Python爬蟲:Scrapy的get請求和post請求
阿新 • • 發佈:2018-11-08
scrapy 請求繼承體系
Request
|-- FormRequest
通過以下請求測試
GET: https://httpbin.org/get
POST: https://httpbin.org/post
get請求
方式:通過Request 傳送
import json
from scrapy import Spider, Request, cmdline
class SpiderRequest(Spider):
name = "spider_request"
def start_requests(self):
url = "https://httpbin.org/get?name=tom"
yield Request(url, body=json.dumps({"age": "23"}))
def parse(self, response):
print(response.text)
if __name__ == '__main__':
cmdline.execute("scrapy crawl spider_request".split())
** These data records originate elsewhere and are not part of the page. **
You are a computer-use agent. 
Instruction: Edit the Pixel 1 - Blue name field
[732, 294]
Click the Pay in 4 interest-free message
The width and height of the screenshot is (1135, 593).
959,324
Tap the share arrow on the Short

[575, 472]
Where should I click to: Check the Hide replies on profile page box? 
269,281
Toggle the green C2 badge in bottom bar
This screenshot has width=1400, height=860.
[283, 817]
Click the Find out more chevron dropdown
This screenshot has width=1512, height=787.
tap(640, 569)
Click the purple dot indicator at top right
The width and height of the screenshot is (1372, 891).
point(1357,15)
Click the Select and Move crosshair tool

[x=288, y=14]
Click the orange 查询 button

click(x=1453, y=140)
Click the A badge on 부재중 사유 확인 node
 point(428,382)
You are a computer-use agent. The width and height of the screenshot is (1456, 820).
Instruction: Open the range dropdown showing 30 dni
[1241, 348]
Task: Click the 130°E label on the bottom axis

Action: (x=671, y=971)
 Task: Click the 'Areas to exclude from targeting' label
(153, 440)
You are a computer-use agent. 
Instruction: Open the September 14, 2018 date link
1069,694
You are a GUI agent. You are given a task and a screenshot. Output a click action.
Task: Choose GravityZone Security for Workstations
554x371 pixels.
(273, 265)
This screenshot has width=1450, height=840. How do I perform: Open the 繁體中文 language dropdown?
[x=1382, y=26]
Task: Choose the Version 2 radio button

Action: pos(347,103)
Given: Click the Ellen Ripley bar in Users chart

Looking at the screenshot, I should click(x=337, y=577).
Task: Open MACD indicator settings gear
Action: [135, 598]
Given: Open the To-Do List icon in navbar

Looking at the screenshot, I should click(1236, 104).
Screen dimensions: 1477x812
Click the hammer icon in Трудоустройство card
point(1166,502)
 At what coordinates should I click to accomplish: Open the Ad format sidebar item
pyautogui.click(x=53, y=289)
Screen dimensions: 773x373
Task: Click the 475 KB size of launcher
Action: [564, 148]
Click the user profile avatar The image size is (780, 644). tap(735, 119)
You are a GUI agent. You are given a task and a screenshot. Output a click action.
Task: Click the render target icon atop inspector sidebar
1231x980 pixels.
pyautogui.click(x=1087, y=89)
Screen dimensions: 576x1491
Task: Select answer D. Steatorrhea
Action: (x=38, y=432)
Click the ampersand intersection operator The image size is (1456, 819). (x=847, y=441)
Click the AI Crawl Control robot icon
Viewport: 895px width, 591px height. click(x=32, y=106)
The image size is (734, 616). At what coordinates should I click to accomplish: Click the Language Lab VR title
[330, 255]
服務端收到url連結中的引數name,而沒有收到body裡邊的引數age
"args": {
"name" : "tom"
},
post請求
方式一:通過FormRequest 傳送
from scrapy import Spider, cmdline, FormRequest
class SpiderFormData(Spider):
name = "spider_form_data"
def start_requests(self):
url = "https://httpbin.org/post"
yield FormRequest(url, formdata={"name": "Tom"})
def parse(self, response):
print(response.text)
if __name__ == '__main__':
cmdline.execute("scrapy crawl spider_form_data".split())
伺服器接收到引數
"form": {
"name": "Tom"
},
而且headers裡邊有一個引數
"headers": {
"Content-Type": "application/x-www-form-urlencoded",
},
方式二:通過Request
傳送
需要新增引數 method="POST"
import json
from scrapy import Spider, Request, cmdline
class SpiderPost(Spider):
name = "spider_post"
def start_requests(self):
url = "https://httpbin.org/post"
yield Request(url, method="POST", body=json.dumps({"name": "Tom"}))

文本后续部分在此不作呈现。